Выбрать главу

Когда Амброс впервые увидел несчастное лицо отца, чего раньше и вообразить было невозможно, он не смог удержаться от смеха: такой смех непроизвольно вырывается при виде лица, искаженного сильнейшей болью, потому что знакомые черты становятся такими странными и чужими. После его охватили ярость и сострадание одновременно.

— А о маме ты вообще не думаешь? Что, если бы ты умер раньше?

— Ну, это уж она бы пережила.

— Какой же ты себялюбивый! На самом деле ты никогда ее не любил. Твоя, с позволения сказать, любовь была просто сорокалетней привычкой. А теперь донимаешь своего Бога, потому что никто не стелит тебе чистое белье и не подает на стол. У тебя никогда не было ясного взгляда на жизнь. Ты жил с закрытыми глазами.

Такими упреками, переходящими в грубость, как правило, и кончались посещения больного. Но больше всего сына бесило то, что отец, по существу, никак от них не отбивался, напротив: чем яростнее костил его Амброс, тем нежнее становились жесты и речи отца.

Он уверял, что любил жену больше всего на свете, что нет для него ничего дороже его четверых детей, что он готов умереть за каждого. Амброс был уже сыт по горло, он врал, что должен-де торопиться домой, целовал маленькую голову отца и покидал глазное отделение с саднящей мыслью о том, что опять поступил с ним все же несправедливо. Может, Леопольд и впрямь был любящим мужем, а его недуг — честной скорбью. Но как только Амброс приступил к домашним делам и, решив разобраться со скудным наследством Гермины, открыл фанерованный сосной платяной шкаф и на него вдруг пахнуло еще не выдохшимся потом, пропитавшим ее нейлоновые и дралоновые вещи, снова накатила необоримая ярость. Бесил его справный лимонадник, как называли в сельской округе отца, который уже не один десяток лет держал склад с напитками.

— С каким удовольствием мама носила бы украшения! С каким удовольствием совершала бы путешествия! Вена. Павильон в стиле барокко. А ты, злодей, ни разу не обратил ее мечтания в железнодорожный билет! Жалкий вояжик в центральную Швейцарию к святому братцу Клаусу. Очень подходящий для тебя святой, поскольку бросил свою жену, на что у тебя никогда не хватало мужества. Уж эти твои лицемерные паломничества!

Когда, раздувая ноздри и бормоча свой гневный монолог, он укладывал одежду и обувь в пыльные бумажные пакеты с надписью «Фербандмюле Кур», в сознании вновь забрезжил смертный лик Гермины. Все братья и сестры, не сговариваясь, сходились в одном и том же ощущении, когда смотрели на окаменевшее лицо в морге онкологического отделения: перед ними лежала совершенно незнакомая женщина.

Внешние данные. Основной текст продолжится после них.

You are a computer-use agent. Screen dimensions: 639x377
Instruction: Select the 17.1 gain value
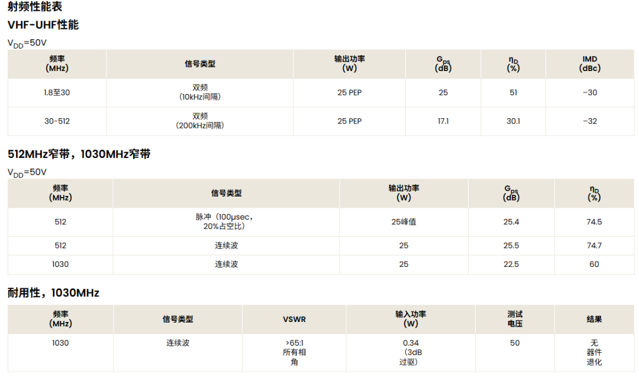tap(443, 121)
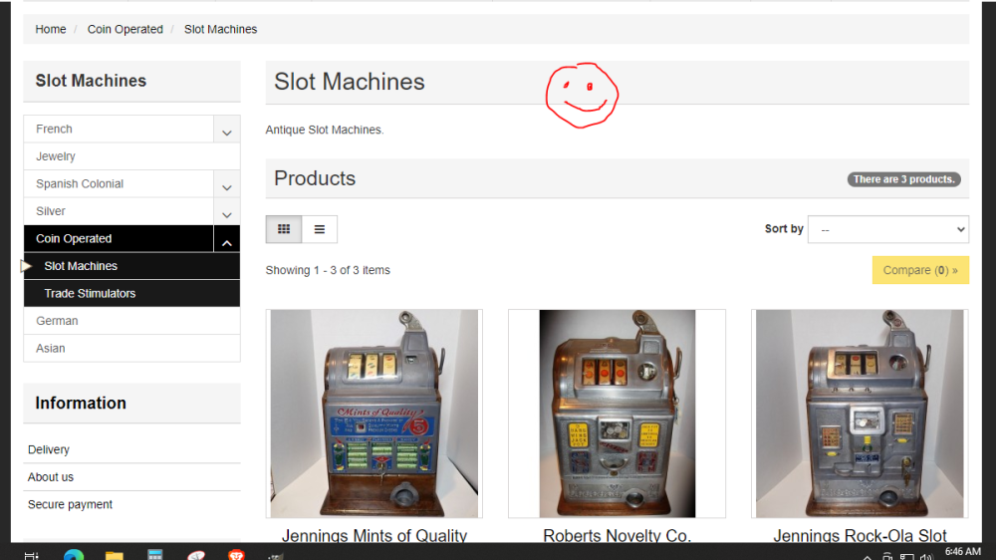Go to Home in the breadcrumb

tap(51, 30)
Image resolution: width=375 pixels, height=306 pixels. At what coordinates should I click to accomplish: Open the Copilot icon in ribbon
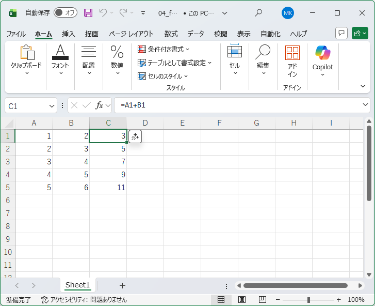coord(322,53)
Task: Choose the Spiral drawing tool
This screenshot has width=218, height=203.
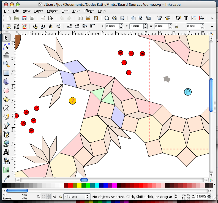Action: 6,108
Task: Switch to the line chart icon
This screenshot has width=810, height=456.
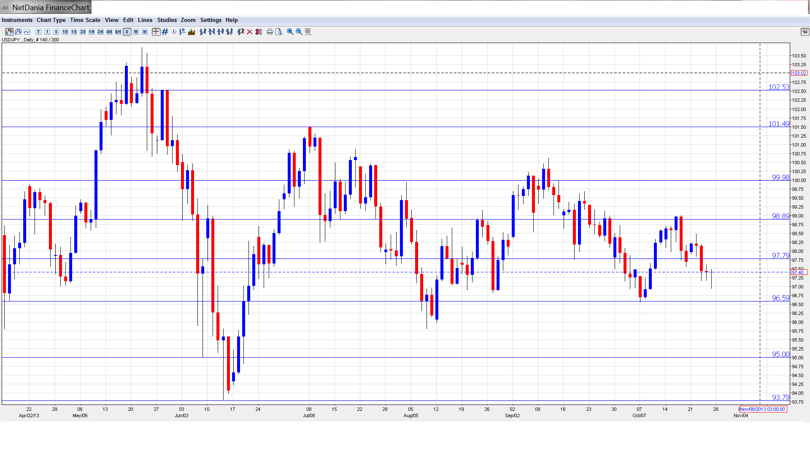Action: point(27,32)
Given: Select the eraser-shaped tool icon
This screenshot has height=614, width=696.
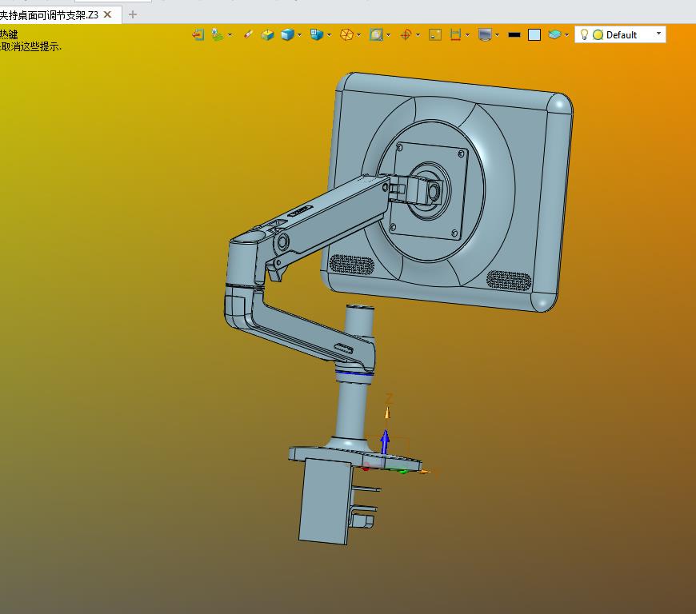Looking at the screenshot, I should [x=249, y=34].
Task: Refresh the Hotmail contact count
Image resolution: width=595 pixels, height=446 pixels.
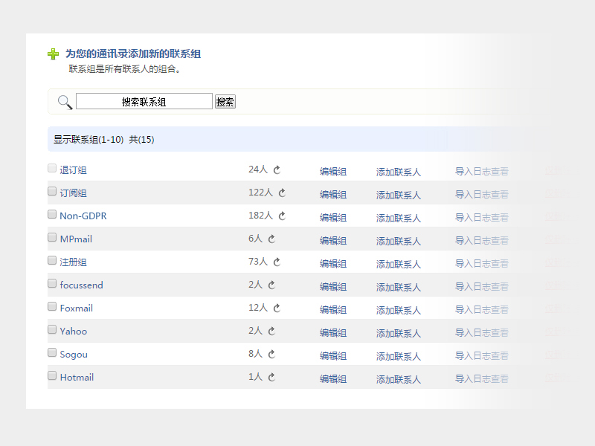Action: [271, 377]
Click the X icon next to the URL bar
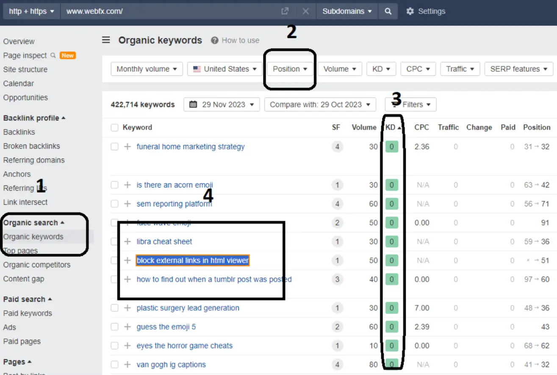The width and height of the screenshot is (557, 375). pyautogui.click(x=305, y=11)
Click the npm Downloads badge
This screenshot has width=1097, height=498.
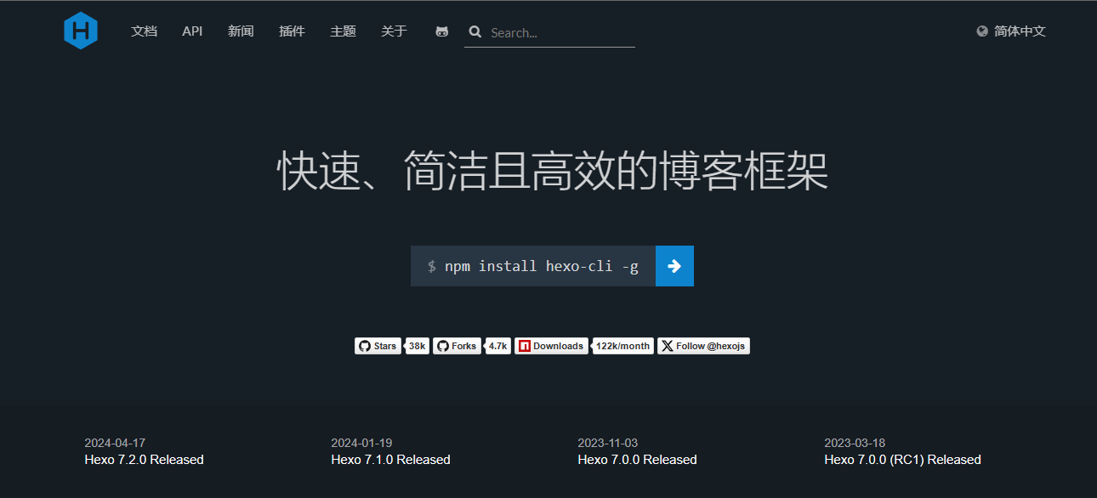551,346
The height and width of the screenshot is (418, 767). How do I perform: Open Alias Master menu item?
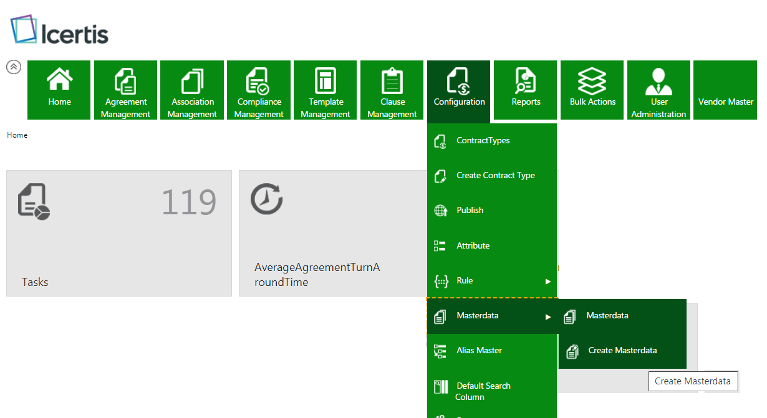[479, 351]
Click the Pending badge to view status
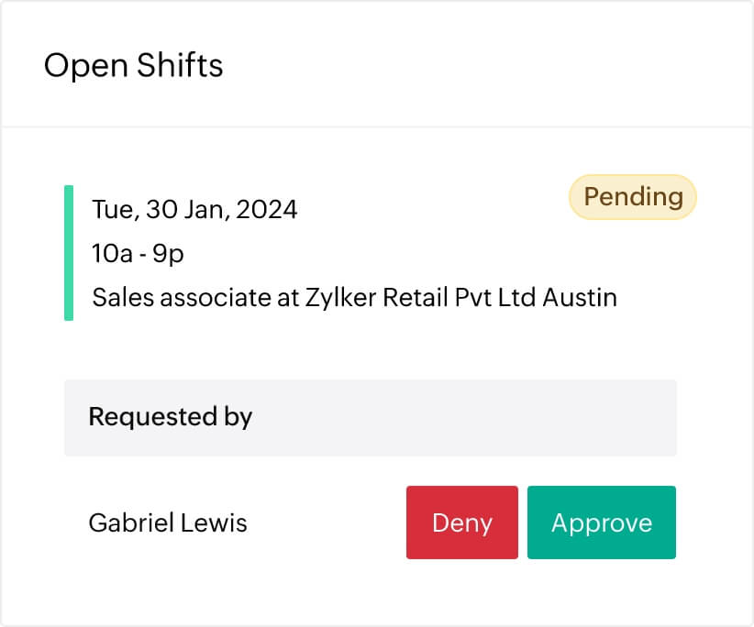 point(631,196)
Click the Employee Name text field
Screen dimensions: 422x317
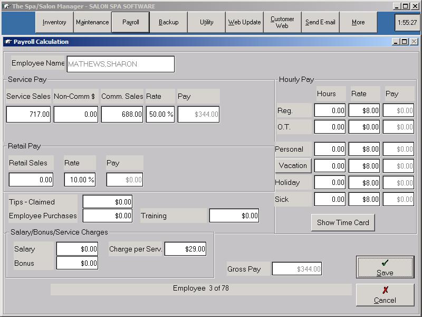click(120, 64)
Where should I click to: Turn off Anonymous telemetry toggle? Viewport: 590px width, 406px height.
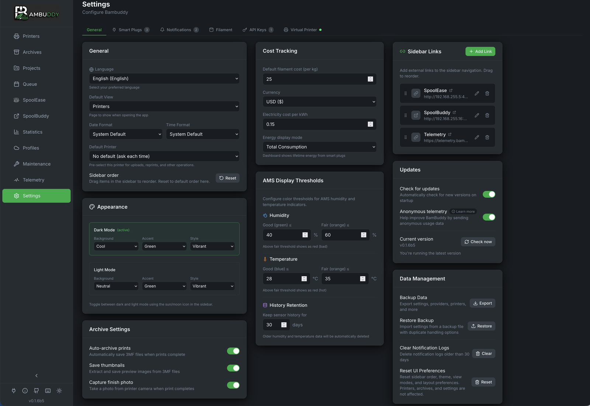click(x=489, y=217)
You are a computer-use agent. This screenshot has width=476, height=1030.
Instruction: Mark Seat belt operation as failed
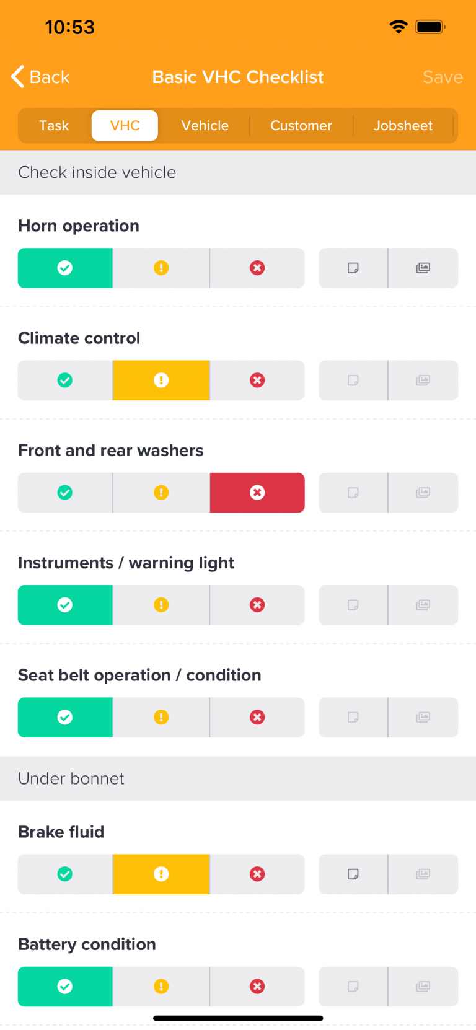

Амброс оставил в покое бумажные пакеты, закурил и взглянул на третьесортное изображение Назарянина над кроватью родителей. Святое семейство. Пожелтевший и покоробленный от света и влажности эстамп под стеклом в коричневой лакированной раме. И молодому человеку стало так грустно, что слезы на глаза навернулись.

Мама, ты сама виновата. Ты только и умела все сносить и проглатывать. Почему ты попросту не порвала с ним? Я бы спер у старика счет, сплавал бы к заморским берегам. Причем первым классом. У скопидомов деньги надо отнимать. Ты была глуповата. Теперь я понимаю, почему мы так ужасались, глядя на тебя в последний раз. Лживости как не бывало. А твое лицо заплыло жиром и расползлось от многолетней лжи.

Не успел он добормотать свою мысль до конца, как его перебила нечистая совесть и попридержала разогнавшуюся обвинительную речь. Позволительно ли так говорить о родителях? Разве они не хотели как лучше? Ведь это же старое поколение, для которого деньги, разговоры и Господь Бог дороже всего на свете. В конце концов его одолели сомнения: кто же все-таки виноват больше в несчастье этого супружества и разобщенности всех ближайших родственников? Гермина? Леопольд? Или же сами дети? Но вскоре он вновь начал выкладывать аргумент за аргументом на стол, ломившийся от свидетельств обвинения.

Припомнил, как Термина, когда он тяжело влюбился в одну семнадцатилетнюю девицу и пытался покончить с собой в гараже, вдыхая выхлоп своего маленького мотоцикла, Термина лишь беспомощно смеялась над его горем. Вспомнилось, как однажды он украл в книжной лавке Штрауба увесистую, как кирпич, книгу по искусству, а Леопольд в присутствии продавца Цинсли наехал на сына не хуже кантонального полицейского, вместо того чтобы хвалить за увлечение фламандской живописью, а не битлами.